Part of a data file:
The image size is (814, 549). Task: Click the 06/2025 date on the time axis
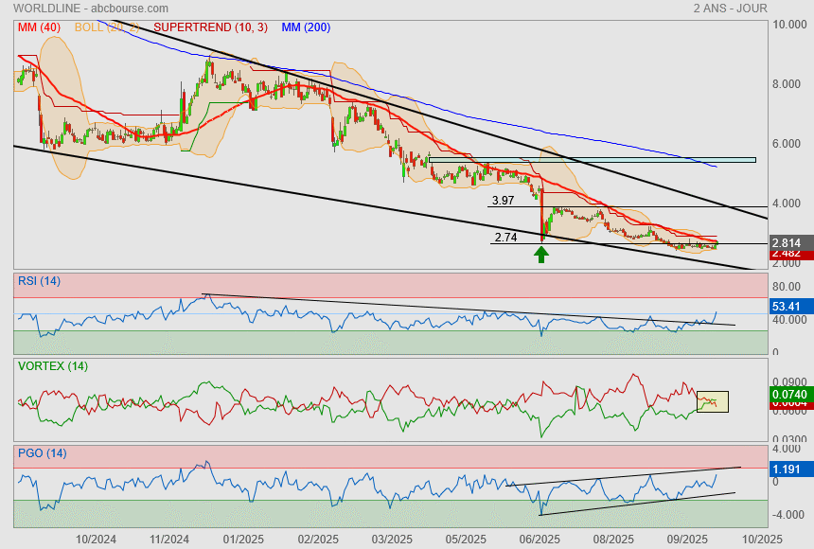(538, 539)
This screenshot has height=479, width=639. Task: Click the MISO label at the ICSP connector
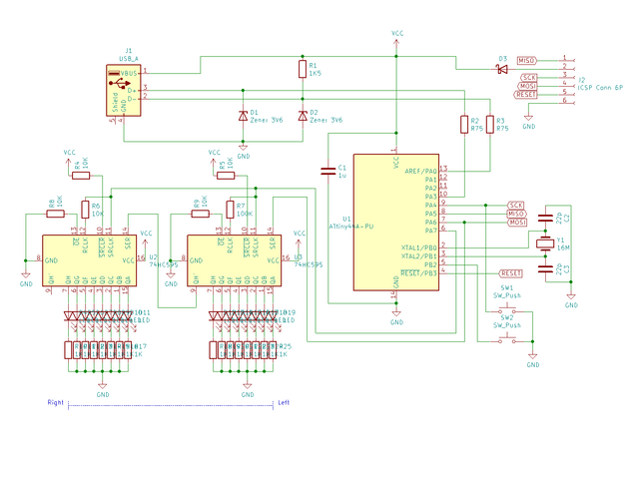click(x=528, y=60)
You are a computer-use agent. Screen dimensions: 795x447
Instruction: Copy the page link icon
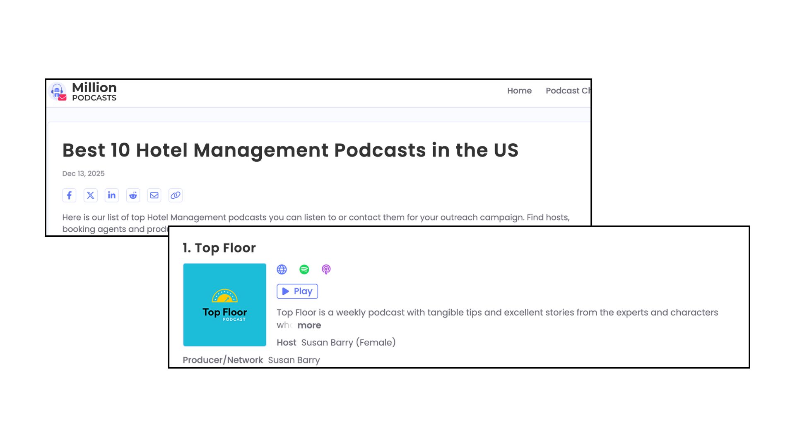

§ **Your task**:
Reproduce the listing from the line containing "This screenshot has" through the end of the listing, both ends included. Leave the pictures out.

§ **Task answer**:
This screenshot has height=479, width=639. Task: Click the MISO label at the ICSP connector
click(x=528, y=60)
You are a computer-use agent. Screen dimensions: 795x447
Instruction: Copy the page link icon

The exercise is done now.